**Description of the task**
Exact copies of all the entries are required, and no pictures should appear in them.

Top of Input records

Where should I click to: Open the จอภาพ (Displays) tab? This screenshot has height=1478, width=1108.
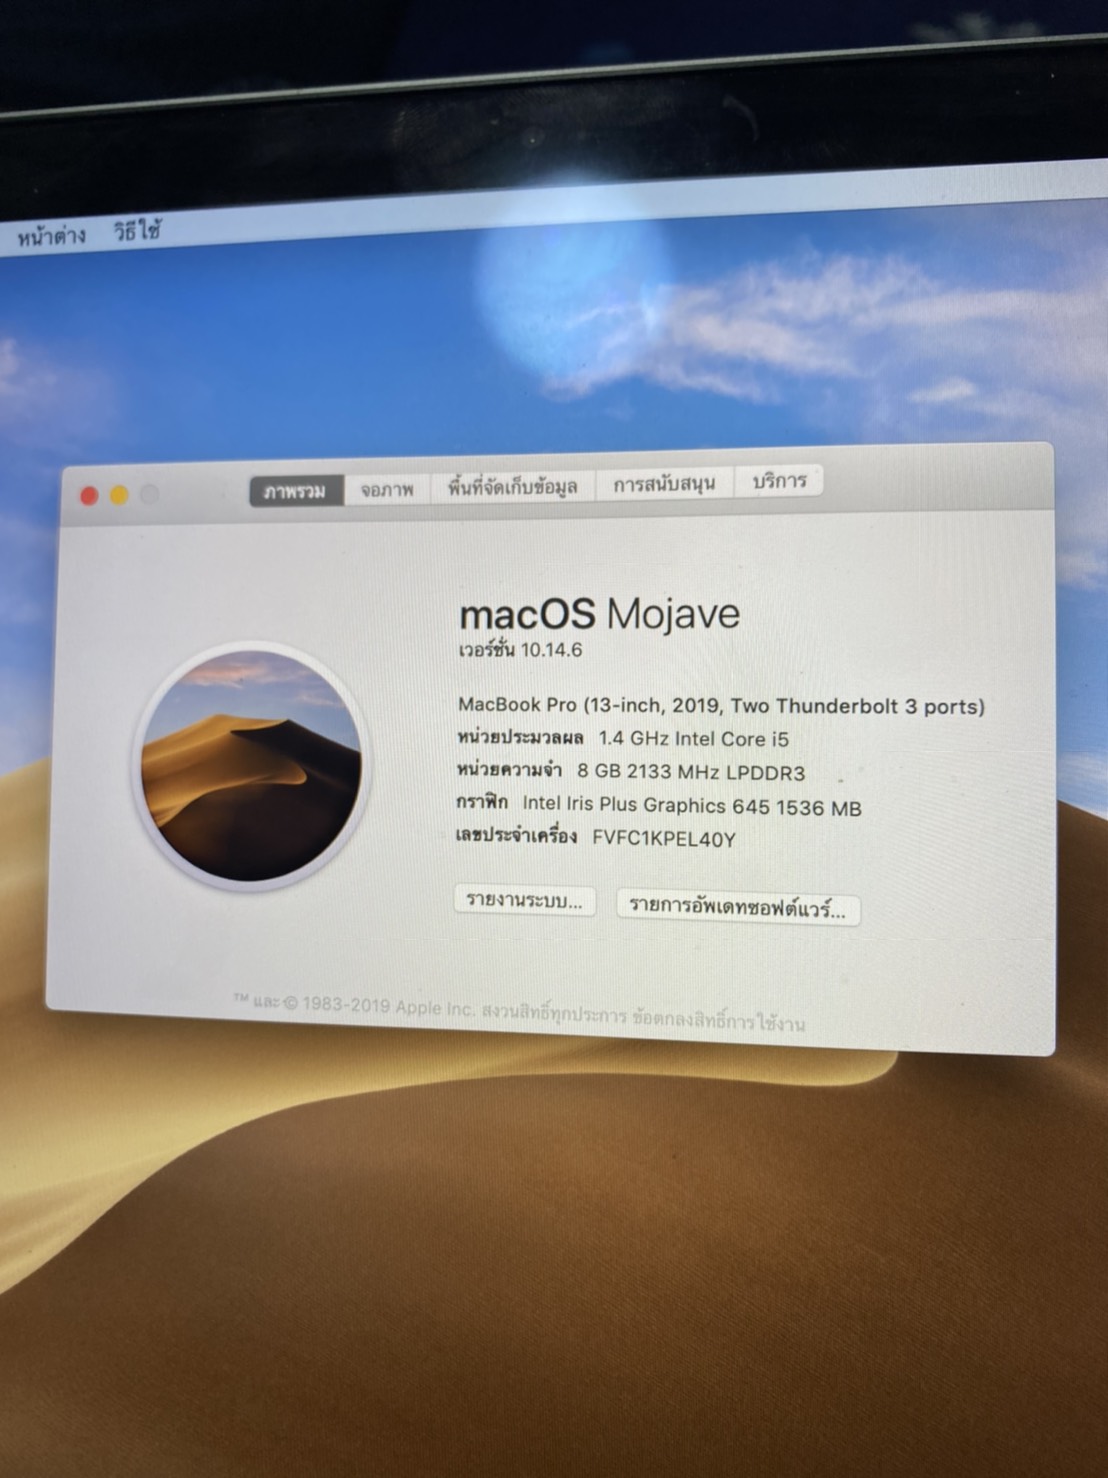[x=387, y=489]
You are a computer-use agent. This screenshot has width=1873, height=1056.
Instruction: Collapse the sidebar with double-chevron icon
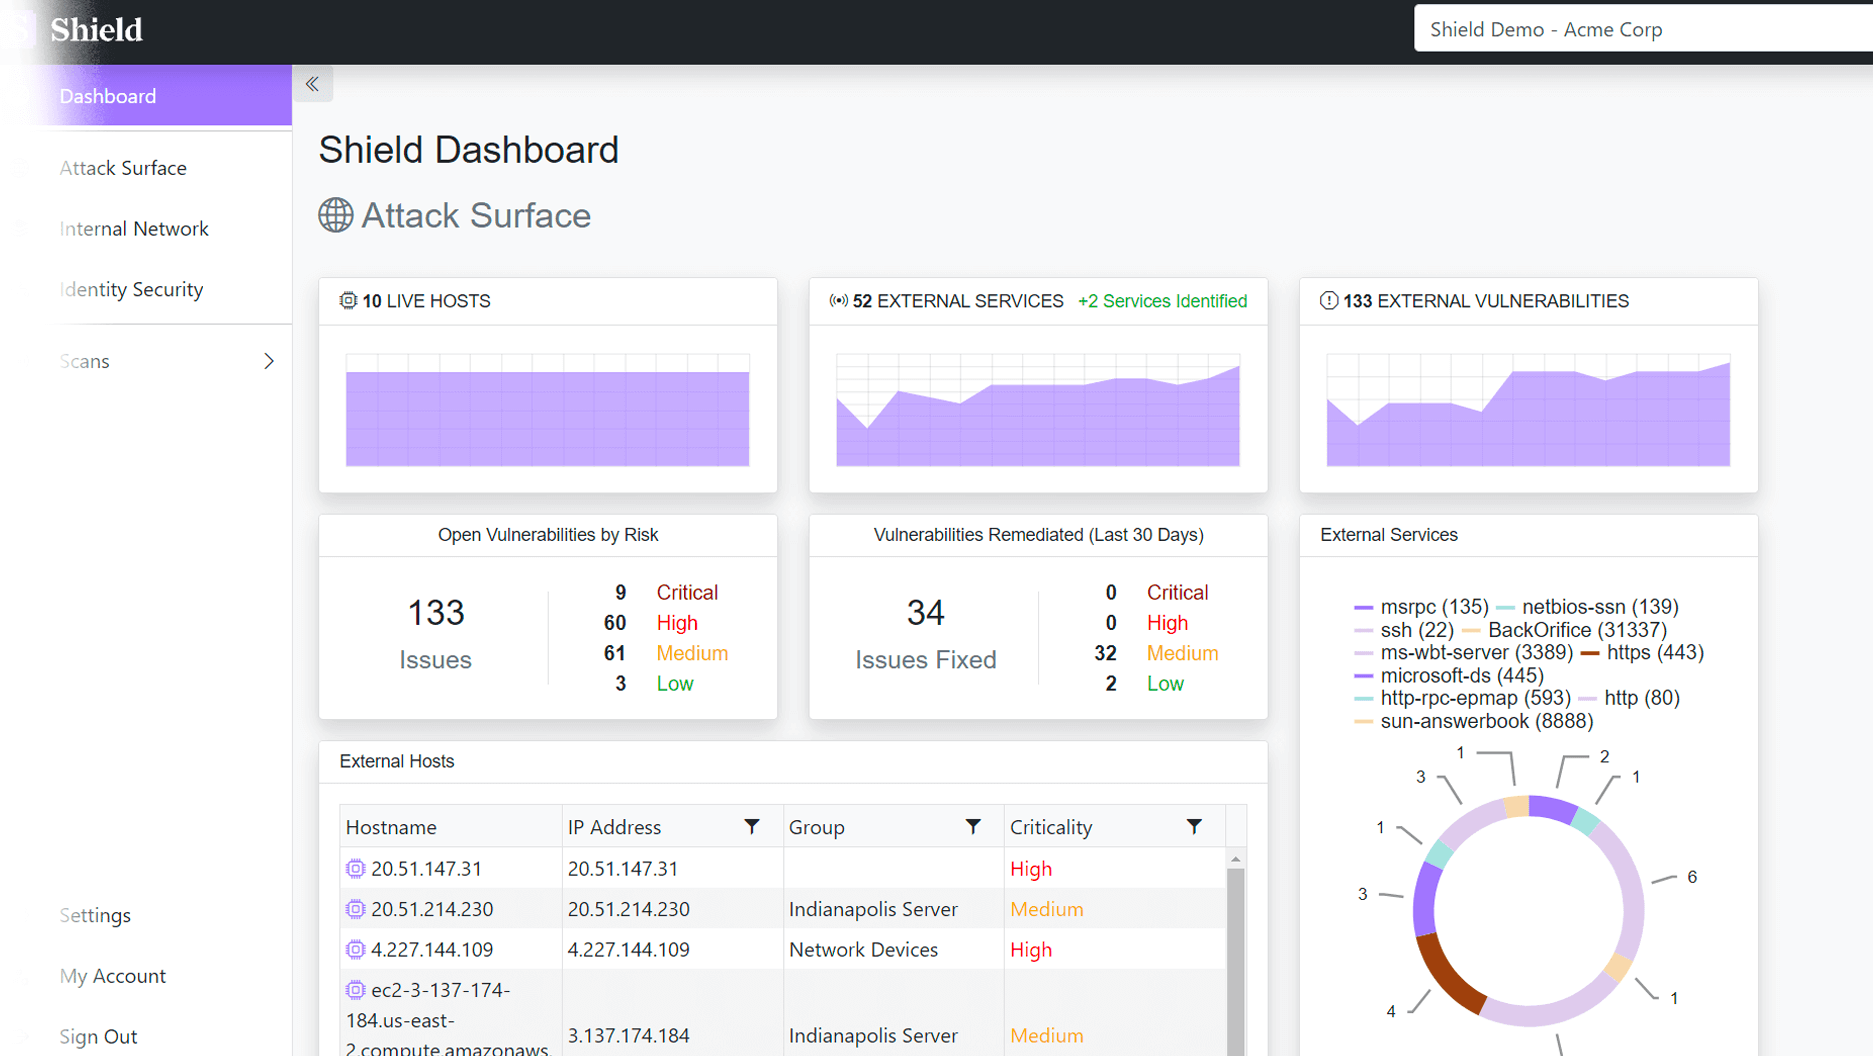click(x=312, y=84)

Bottom of Input records

**Solution for this problem**
Where should I click to: Open the จอภาพ (Displays) tab? This screenshot has height=1478, width=1108.
[x=387, y=489]
You are a computer-use agent. This screenshot has width=1873, height=1056.
Instruction: Collapse the sidebar with double-chevron icon
click(x=312, y=84)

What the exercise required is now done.